ルナとティアがイチャイチャ♡するだけのバカップルなお話。

お礼が遅くなってしまいましたが、ブックマーク100件越えありがとうございます。

本当に感謝しかありません。

 まだ微睡の残る朝。私はベットに半身を起こし、両手で瞼を擦ってから大きな欠伸をした。

 隣から「すうすう」と穏やかな寝息が聞こえる。

 微笑みつつ視線をそちらに移すと私の愛する妻は未だに夢の世界にいるらしい。

 

 口から少し涎が垂れている。寝ぐせで髪がところどころはねている。

 ルティナが生まれてからは彼女なりに身だしなみに気を使ってるのだけど、今でも時折こういう昔と変わらない様子を見せる時がある。今日はその日みたい。可愛い。ルティナの教育の為に出来るだけしっかりあろうとする妻・ティアもそれはそれで素敵だなって思うけど、過去を知っている私からすればやっぱりこっちのティアのほうが見てて落ち着くものがある。
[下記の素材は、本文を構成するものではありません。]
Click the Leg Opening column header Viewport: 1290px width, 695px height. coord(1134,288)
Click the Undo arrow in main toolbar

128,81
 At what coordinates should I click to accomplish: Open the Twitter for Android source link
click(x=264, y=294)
 ティアを起こしてしまわないように充分に気を付けて右手を彼女の頭に軽く乗せて撫でる。

 幸せそうに顔を綻ばせるティアが可愛い。

 心にじんわり温かいものが広がっていく。

 好き。どうしようもないくらいに好き。好きで好きで仕方ない。

 恋の病は結婚して互いに互いの伴侶となった今もまだ私の心を蝕んでいる。

 ううん、恋人だった頃よりも増して好きの気持ちが日に日に大きく大きくなっていっている。
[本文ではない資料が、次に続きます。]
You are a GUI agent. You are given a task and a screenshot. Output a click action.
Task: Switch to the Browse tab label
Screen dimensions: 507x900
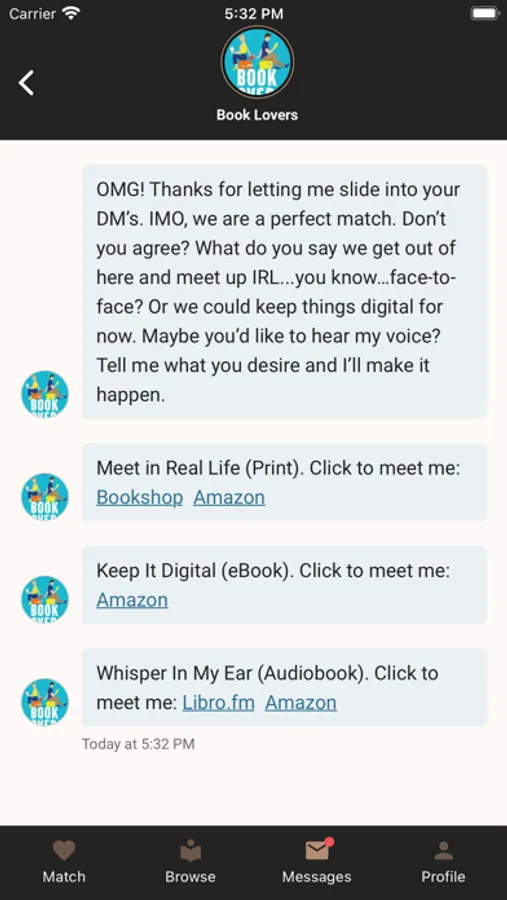(191, 877)

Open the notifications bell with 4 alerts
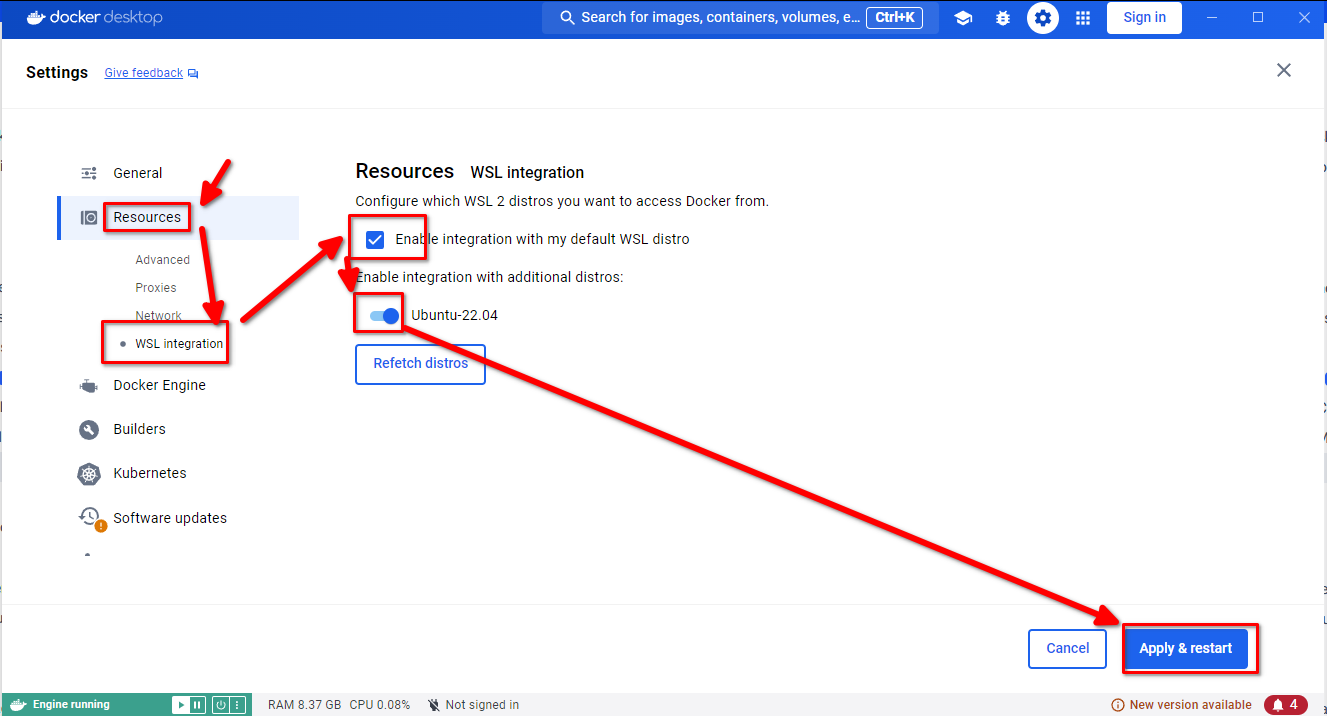coord(1285,705)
 困ったものだよ。こんなにも愛してやまない人が出来るなんて。

 幸せ過ぎる。幸せ過ぎて少し怖い。


「ティア」


 名前を呼ぶ。それだけで鼓動が"ドクン"と強く脈を打つ。

 熱に浮かれて、右手は彼女の頭に乗せたままに顔を近づけて、寝ているティアの頬にキスをする。

 続いて唇にもしようとしてふと我に返る私。


 朝から何やってるかなぁ。

 急に恥ずかしくなってきて伸びなんかして誤魔化す。

 誰も見てないんだけどね。ステラ辺りが見てたら生温かい目で見られるんだろうなぁって思って、その様子を想像して私は苦笑いする。

 最も最近のステラはクレタと良い感じにバカップルになってるから人の事は言えない筈なんだけど。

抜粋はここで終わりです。